The TBI Endpoints (TED) Initiative held its first Consensus Conference on February 2-3, 2015 at the NIH campus in Bethesda, MD. The TED Initiative, a five-year program funded by the U.S. Department of Defense, will curate and harmonize data from a variety of legacy and ongoing military, civilian, and sport TBI cohorts into a Metadataset that can be interrogated for associations between clinical, proteomic, genomic, and imaging findings that smaller individual studies were not powered or designed to find. The Initiative will also analyze the landscape of blood-based biomarkers, neuroimaging biomarkers, clinical outcome assessments, and emerging technologies as to their utility and regulatory readiness to serve as endpoints or qualified drug or device development tools for TBI diagnostic and therapeutic drug and device trials.
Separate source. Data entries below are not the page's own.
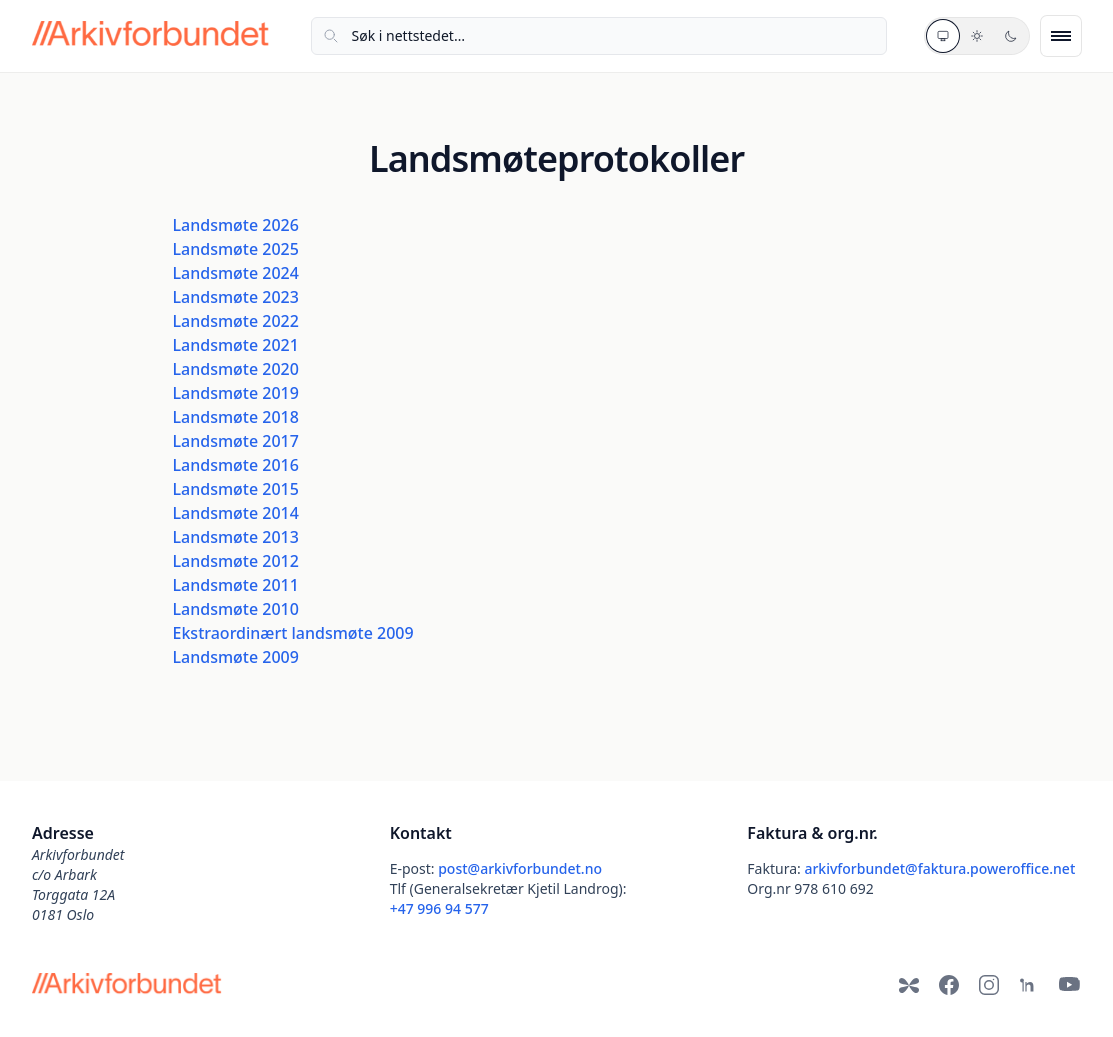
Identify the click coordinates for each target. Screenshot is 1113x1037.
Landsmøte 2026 (236, 225)
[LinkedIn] (1029, 985)
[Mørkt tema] (1011, 36)
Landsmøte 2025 (236, 249)
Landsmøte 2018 (236, 417)
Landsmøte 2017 (236, 441)
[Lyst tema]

Prime candidates will be analyzed in validation trials funded by the TED Initiative and from external investigator-initiated sources of support. At the Conference, leading figures in TBI research, along with senior regulatory partners from the FDA, and industry representatives collaborated over two days of presentations and roundtable discussions on regulatory processes, reports from the field, and the convening of Expert Working Groups to begin the landscape analyses. The Conference was the first of an ongoing portfolio of activities to facilitate early and meaningful collaboration with regulators on the selection of candidates and design of methodologies to explore TBI clinical outcomes, biomarkers, and emerging technology devices aimed at developing new diagnostic and therapeutic tools for TBI patients.